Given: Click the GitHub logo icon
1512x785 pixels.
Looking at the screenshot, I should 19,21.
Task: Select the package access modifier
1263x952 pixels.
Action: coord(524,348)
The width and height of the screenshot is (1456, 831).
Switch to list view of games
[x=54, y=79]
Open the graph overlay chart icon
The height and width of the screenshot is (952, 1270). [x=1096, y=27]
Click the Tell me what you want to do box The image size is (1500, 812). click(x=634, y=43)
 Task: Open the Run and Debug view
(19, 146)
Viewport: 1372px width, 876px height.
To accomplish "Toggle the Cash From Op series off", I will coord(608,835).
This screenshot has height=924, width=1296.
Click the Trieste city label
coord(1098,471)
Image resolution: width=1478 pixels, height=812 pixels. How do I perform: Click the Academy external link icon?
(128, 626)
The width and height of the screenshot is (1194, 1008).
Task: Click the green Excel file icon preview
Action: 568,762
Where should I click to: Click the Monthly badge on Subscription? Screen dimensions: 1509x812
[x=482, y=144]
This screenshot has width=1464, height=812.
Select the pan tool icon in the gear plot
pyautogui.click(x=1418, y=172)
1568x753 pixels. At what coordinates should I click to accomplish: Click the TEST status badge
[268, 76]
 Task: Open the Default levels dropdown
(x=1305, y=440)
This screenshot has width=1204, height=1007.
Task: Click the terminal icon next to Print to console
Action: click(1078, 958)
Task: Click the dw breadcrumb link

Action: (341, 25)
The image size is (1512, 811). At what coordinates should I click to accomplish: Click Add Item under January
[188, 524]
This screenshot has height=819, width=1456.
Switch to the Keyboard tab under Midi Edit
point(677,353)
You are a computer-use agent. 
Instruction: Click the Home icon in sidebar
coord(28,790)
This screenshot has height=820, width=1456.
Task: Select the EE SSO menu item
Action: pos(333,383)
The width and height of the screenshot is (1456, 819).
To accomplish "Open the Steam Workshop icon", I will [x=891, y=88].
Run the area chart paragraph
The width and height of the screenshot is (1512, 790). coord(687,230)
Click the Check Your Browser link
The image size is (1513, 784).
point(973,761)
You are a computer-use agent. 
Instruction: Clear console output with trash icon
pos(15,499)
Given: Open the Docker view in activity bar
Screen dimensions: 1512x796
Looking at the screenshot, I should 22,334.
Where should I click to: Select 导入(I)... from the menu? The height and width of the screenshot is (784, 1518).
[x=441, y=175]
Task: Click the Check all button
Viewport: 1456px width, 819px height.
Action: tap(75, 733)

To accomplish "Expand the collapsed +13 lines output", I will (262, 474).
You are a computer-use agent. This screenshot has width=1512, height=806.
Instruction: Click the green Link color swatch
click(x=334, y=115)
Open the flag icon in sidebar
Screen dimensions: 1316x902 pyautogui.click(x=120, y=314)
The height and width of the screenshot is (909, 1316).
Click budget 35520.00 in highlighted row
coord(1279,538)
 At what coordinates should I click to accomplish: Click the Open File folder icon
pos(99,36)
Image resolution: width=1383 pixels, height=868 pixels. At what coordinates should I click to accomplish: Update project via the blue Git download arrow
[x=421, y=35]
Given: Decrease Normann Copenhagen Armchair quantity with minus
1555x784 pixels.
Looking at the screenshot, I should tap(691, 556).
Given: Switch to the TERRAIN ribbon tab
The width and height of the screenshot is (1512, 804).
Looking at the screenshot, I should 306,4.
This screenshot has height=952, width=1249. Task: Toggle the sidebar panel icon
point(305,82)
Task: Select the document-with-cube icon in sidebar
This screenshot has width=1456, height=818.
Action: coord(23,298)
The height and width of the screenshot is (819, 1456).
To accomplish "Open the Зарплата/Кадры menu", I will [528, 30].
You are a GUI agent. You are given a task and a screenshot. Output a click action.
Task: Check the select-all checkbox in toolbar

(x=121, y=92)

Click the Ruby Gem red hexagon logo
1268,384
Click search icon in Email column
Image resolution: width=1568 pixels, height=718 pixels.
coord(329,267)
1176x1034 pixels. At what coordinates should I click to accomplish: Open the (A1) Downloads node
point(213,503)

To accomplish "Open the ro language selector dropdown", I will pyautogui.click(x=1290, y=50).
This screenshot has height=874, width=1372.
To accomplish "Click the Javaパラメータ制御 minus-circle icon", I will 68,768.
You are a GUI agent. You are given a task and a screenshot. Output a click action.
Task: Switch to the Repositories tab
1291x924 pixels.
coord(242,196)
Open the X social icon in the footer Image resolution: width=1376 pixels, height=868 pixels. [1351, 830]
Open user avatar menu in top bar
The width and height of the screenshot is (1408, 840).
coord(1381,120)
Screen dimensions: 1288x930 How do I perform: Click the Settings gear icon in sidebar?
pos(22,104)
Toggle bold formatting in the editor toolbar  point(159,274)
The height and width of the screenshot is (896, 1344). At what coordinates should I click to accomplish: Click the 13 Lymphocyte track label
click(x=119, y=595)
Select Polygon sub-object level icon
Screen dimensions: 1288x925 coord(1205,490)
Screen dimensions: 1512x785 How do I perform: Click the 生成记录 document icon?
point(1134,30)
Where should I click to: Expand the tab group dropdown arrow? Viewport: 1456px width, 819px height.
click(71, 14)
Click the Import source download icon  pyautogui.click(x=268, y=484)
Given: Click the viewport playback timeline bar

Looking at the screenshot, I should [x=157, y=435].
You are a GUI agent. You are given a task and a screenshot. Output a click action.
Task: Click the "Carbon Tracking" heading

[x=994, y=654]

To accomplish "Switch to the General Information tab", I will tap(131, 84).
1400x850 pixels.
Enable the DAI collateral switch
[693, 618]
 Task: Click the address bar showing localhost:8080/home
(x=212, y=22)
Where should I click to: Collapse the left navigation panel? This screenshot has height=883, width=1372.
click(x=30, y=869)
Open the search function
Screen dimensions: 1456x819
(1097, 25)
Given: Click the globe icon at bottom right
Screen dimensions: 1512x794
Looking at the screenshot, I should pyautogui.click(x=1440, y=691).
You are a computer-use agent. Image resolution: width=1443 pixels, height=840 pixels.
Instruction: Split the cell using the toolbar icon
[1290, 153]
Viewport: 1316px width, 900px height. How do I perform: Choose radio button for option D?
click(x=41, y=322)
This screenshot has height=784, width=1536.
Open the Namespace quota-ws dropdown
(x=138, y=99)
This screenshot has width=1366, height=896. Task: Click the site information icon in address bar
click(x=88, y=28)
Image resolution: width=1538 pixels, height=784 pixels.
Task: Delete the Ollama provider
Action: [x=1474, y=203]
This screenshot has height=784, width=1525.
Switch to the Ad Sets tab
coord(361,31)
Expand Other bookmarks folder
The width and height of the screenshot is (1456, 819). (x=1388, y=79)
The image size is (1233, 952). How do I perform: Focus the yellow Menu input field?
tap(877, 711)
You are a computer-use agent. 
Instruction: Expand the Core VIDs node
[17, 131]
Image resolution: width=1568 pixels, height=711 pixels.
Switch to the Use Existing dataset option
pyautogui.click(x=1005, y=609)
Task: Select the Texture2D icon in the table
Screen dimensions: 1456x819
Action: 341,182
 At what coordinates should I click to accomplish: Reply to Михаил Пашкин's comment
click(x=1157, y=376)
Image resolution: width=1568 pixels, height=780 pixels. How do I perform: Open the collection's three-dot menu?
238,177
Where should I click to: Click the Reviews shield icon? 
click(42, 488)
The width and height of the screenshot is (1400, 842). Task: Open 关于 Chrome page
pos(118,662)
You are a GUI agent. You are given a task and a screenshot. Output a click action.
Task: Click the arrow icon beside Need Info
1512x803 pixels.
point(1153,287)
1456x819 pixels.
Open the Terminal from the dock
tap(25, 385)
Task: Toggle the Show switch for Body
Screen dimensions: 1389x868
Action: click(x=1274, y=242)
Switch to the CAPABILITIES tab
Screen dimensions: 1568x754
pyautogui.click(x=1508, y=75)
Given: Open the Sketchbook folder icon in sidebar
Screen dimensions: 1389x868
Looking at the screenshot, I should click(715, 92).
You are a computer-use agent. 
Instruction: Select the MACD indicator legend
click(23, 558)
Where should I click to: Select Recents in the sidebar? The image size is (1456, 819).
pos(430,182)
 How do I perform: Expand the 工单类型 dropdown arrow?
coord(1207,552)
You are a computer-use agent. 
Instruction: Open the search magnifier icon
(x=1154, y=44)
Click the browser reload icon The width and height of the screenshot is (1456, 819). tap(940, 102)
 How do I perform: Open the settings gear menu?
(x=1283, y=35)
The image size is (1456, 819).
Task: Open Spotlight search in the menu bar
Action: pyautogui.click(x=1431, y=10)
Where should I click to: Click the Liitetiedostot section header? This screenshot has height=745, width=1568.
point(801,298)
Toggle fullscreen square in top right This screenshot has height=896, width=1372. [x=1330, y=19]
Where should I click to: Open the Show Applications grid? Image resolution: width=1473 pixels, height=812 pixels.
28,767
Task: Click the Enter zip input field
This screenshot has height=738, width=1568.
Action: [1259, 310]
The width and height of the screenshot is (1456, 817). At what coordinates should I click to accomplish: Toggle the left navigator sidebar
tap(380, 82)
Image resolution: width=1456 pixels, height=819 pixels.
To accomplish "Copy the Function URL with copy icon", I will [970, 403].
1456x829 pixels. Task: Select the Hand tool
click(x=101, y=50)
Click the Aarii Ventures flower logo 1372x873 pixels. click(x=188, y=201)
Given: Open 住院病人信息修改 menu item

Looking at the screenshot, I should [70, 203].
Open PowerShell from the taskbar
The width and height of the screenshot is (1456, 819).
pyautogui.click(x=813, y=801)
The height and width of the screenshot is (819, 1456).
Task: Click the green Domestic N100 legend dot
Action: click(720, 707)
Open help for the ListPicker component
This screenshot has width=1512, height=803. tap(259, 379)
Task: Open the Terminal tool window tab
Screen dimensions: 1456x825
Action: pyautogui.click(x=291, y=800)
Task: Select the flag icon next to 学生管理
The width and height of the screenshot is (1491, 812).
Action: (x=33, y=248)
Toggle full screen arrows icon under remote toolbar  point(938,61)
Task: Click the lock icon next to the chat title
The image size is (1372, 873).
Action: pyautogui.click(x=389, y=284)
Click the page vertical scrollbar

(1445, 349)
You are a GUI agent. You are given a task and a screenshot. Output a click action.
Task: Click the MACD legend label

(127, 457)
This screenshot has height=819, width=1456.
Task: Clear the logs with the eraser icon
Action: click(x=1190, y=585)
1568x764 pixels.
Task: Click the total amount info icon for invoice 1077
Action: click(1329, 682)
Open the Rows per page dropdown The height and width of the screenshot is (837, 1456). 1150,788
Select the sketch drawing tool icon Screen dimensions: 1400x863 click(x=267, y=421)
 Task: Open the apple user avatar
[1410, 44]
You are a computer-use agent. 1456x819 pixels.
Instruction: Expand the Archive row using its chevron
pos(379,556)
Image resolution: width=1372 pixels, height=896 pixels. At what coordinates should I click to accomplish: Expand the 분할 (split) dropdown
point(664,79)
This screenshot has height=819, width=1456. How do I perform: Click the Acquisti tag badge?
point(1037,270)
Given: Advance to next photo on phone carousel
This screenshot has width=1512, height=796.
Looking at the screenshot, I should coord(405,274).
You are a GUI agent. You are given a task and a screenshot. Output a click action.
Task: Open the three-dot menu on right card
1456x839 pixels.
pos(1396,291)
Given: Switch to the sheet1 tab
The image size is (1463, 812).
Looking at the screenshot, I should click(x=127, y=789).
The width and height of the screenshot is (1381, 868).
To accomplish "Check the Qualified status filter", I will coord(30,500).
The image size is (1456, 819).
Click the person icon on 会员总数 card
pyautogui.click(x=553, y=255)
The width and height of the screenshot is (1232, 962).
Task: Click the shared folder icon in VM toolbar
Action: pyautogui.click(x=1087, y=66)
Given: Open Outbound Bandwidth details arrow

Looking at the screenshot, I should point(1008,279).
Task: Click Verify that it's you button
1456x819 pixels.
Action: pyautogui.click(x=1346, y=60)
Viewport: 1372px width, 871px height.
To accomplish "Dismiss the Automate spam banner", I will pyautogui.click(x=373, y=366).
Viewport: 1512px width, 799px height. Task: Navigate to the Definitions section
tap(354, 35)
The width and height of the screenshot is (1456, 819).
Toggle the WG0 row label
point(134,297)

# [Exercise directions]
Wherever the line holding "Select the pan tool icon in the gear plot" falls in the entries above, copy exactly from it through the line holding "Given: Open the Docker view in activity bar", inclusive, and add nothing.

# [Result of the exercise]
Select the pan tool icon in the gear plot
pyautogui.click(x=1418, y=172)
1568x753 pixels. At what coordinates should I click to accomplish: Click the TEST status badge
[268, 76]
 Task: Open the Default levels dropdown
(x=1305, y=440)
This screenshot has width=1204, height=1007.
Task: Click the terminal icon next to Print to console
Action: click(1078, 958)
Task: Click the dw breadcrumb link

Action: (341, 25)
The image size is (1512, 811). At what coordinates should I click to accomplish: Click Add Item under January
[188, 524]
This screenshot has height=819, width=1456.
Switch to the Keyboard tab under Midi Edit
point(677,353)
You are a computer-use agent. 
Instruction: Click the Home icon in sidebar
coord(28,790)
This screenshot has height=820, width=1456.
Task: Select the EE SSO menu item
Action: pos(333,383)
The width and height of the screenshot is (1456, 819).
To accomplish "Open the Steam Workshop icon", I will [x=891, y=88].
Run the area chart paragraph
The width and height of the screenshot is (1512, 790). coord(687,230)
Click the Check Your Browser link
The image size is (1513, 784).
point(973,761)
You are a computer-use agent. 
Instruction: Clear console output with trash icon
pos(15,499)
Given: Open the Docker view in activity bar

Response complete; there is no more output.